→ **Given task 1**: Rewrite the word and item position listing from its first line through the line containing "558x312 pixels.", changing "blue Search button" to "gray Search button" and leaving everything else as it is. Omit the pictures.

BEGIN Quoted passage

Note that we don't introduce a new type for a dict/key pair. It is
just a tuple, so all tuple operations such as equality and selection
are valid for D#K.

SYNTACTIC EXTENSION FOR CALCULATING WITH MAPS

Oz has a number of data structures which may be used to hold mappings:
records, chunks, objects, and dictionaries (where the latter is a
mutable mapping). 

* We extend the '.' operator to support mutable mappings. E1.E2
  returns the value bound to key E2 in E1. This is the existing
  behaviour (with Denys' extension to work for mutable mappings:
  dictionaries and arrays).

* We add a new multifix operator '. :=', E1 . E2 := E3 requires E1 to
  be a mutable mapping. It replaces the value bound to E2 in E1 with
  the value of E3. Note that (E1.E2) := E3 isn't operator '. :='
  because of the parenthesis.  (E1.E2) := E3 is defined by the rules
  for E1.E2 and then :=.

Summarizing, D.K := V is equivalent to D#K := V and D.K is equivalent
to @(D#K).

(This behaves almost identically to the existing implementation of '.' 
support for Dictionarys. The only difference is that (D.K) := V is
currently identical to D.K := V)

END Quoted passage
BEGIN Task material

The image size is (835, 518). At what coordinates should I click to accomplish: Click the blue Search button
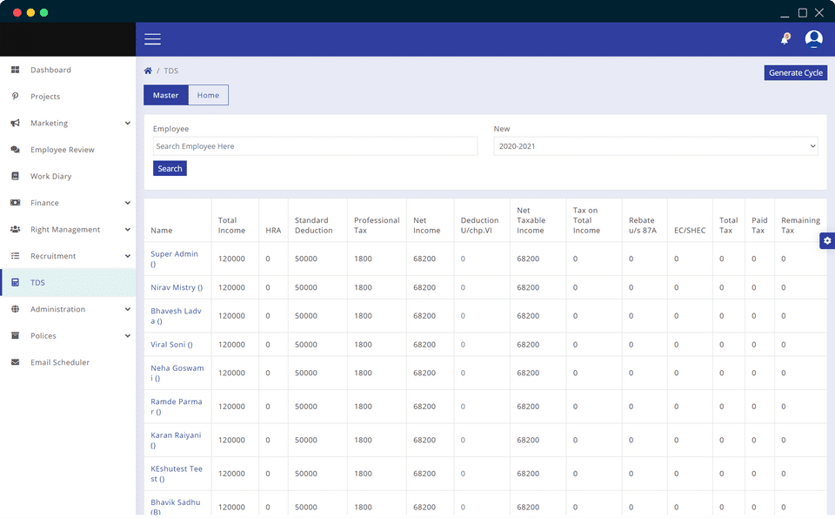click(x=170, y=169)
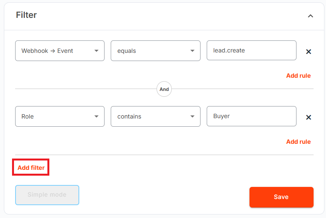Click the Add filter link
This screenshot has width=326, height=218.
(x=31, y=167)
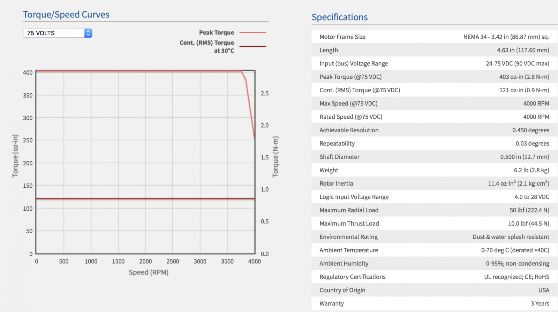Click the continuous torque curve on chart
558x312 pixels.
(145, 198)
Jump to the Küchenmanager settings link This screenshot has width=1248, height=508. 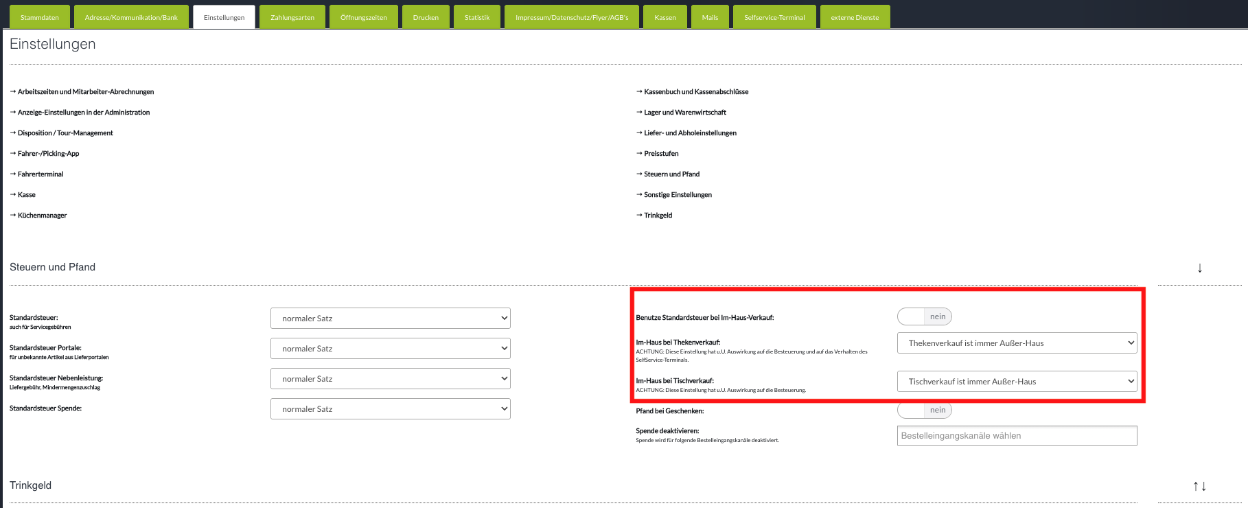click(42, 216)
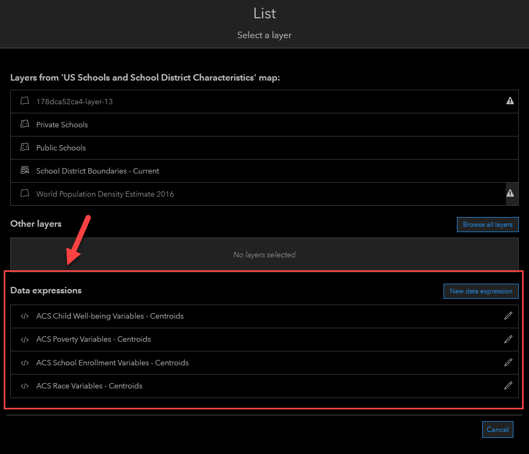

END Task material

→ **Given task 2**: According to the passage on Oz map syntax, which four data structures may be used to hold mappings?

→ **Exercise answer 1**:
The image size is (835, 518). At what coordinates should I click to accomplish: Click the gray Search button
click(x=170, y=169)
Click the Add filter link
This screenshot has width=326, height=218.
(x=31, y=167)
Click the continuous torque curve on chart
558x312 pixels.

→ **Exercise answer 2**: Records, chunks, objects, and dictionaries.